Stage 2 — Offline prototype (2–4 weeks)
Goal: hit target accuracy on an offline dataset. Build the dataset properly:- Train / val / test split by production batch, not random shuffle. Random shuffle leaks information across splits and makes the test scores meaningless.
- At least one batch from a different shift / week / line.
- Have the customer's QA team review the labels. Don't trust your own.
Stage 3 — Bench station (2–3 weeks)
Goal: run on real samples, off the line, in a representative cell. This is where lighting and triggering get finalised. This is where you find out the operator was leaving the door open during the day shift, raising ambient light by 200 lux. (True story.)Stage 4 — Shadow mode (4–8 weeks)

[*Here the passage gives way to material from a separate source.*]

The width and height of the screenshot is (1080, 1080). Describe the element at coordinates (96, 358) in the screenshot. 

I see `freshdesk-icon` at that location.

Goal: run on the live line with no consequences. The station sees every part, makes a call, logs it — but the call doesn't actuate anything. Operators continue inspecting manually.This is the stage everyone wants to skip. Don't. Every project we've seen go directly from Stage 3 to Stage 5 has come back to Stage 4 within three months, with worse trust than if it had started here.
Stage 5 — Scoped production with operator override (4 weeks)

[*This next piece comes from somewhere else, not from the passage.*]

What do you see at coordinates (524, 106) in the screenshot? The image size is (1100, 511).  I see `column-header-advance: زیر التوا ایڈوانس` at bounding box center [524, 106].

Goal: the station rejects parts, but operators can override every decision with a single button press. Every override is logged. The override rate is the trust metric — if it's above 5 %, you're not ready.Stage 6 — Full automation
Goal: the override button gets removed, or replaced with a "raise concern" button that flags for offline review but doesn't change the disposition. By the time you reach this stage, the system has earned the right to be the final word on the part.The numbers we use to know we're done
- False reject rate < 0.5 % over a representative production week
- False accept rate < 0.05 % on a labelled holdout
- Operator override rate < 1 % in scoped production
- Camera/lighting health score > 95 % in any rolling 7-day window
One pattern we'd never repeat
Going to Stage 5 with a model that hadn't seen at least four different production batches across two seasons. Vision systems trained on one month of data drift in ways you don't predict, and the corrections happen in production, expensively.What does your rollout look like? We're curious whether anyone has trimmed this down to four stages successfully.